Battery Management System – tracking EV battery pack health

Battery Management System – tracking EV battery pack healthBattery Management System – tracking EV battery pack health


An electric vehicle’s functions are significantly reliant on its batteries, making them a critical component that requires constant monitoring and control. An EV Battery Management System (BMS) is required to accomplish this.

Because of their environmental friendliness, energy efficiency, and lower operating costs, electric cars (EVs) are gaining popularity. However, EVs present distinct issues, one of which is battery management. Electric vehicles are powered by various types of batteries, and which battery is ideal relies on its energy storage efficiency, production costs, structural qualities, safety, and lifespan.

“It is true that EVs have been gaining popularity in recent years as charging infrastructure improves and battery technology becomes more efficient. According to IEA, the figure of electric cars on the road could reach 145 million by 2030. Furthermore, main automakers have been investing a lot in EV machinery and introducing the latest electric models to their lineups. Overall, the transition to EV is well in progress, and it seems likely to continue as more with the environmental and economic benefits of electric vehicles, shares Dr. Abhishek Choubey, Head- Industry Institute Partnership Cell (IIPC) & Associate Professor, Department of Mechanical Engineering, Sagar Institute of Science Technology & Research (SISTec), Bhopal.

In electric vehicles, lithium-ion batteries are the most commonly used technology. EVs are powered by high-voltage lithium-ion battery packs. When compared to other battery chemistries, lithium-ion batteries offer a higher energy density (100-265wh/kg). They can catch fire in unexpected circumstances. To ensure the safety of both the user and the vehicle, electric vehicles must be operated within pre-defined safety parameters.

INPUT DATA:
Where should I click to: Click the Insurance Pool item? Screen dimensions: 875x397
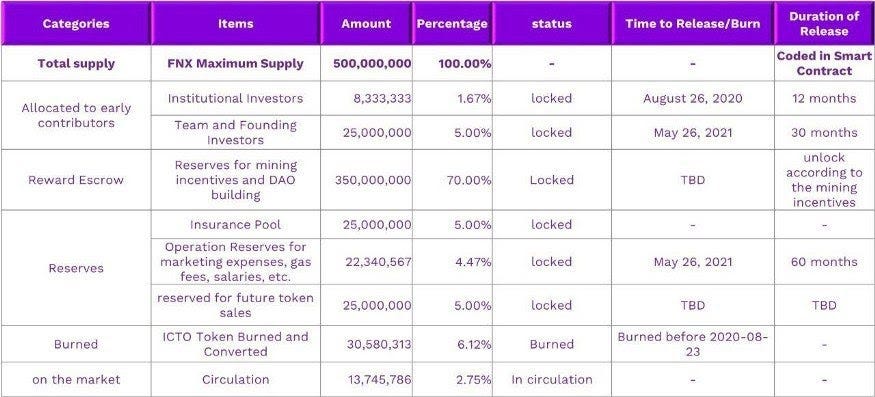(235, 224)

THE PROBLEM:
Return the part of the passage on EV battery management starting at "An electric vehicle’s" and ending at "safety, and lifespan.", copied word for word. The listing has no connection to the passage on EV battery management.

EXERCISE RESPONSE:
An electric vehicle’s functions are significantly reliant on its batteries, making them a critical component that requires constant monitoring and control. An EV Battery Management System (BMS) is required to accomplish this.

Because of their environmental friendliness, energy efficiency, and lower operating costs, electric cars (EVs) are gaining popularity. However, EVs present distinct issues, one of which is battery management. Electric vehicles are powered by various types of batteries, and which battery is ideal relies on its energy storage efficiency, production costs, structural qualities, safety, and lifespan.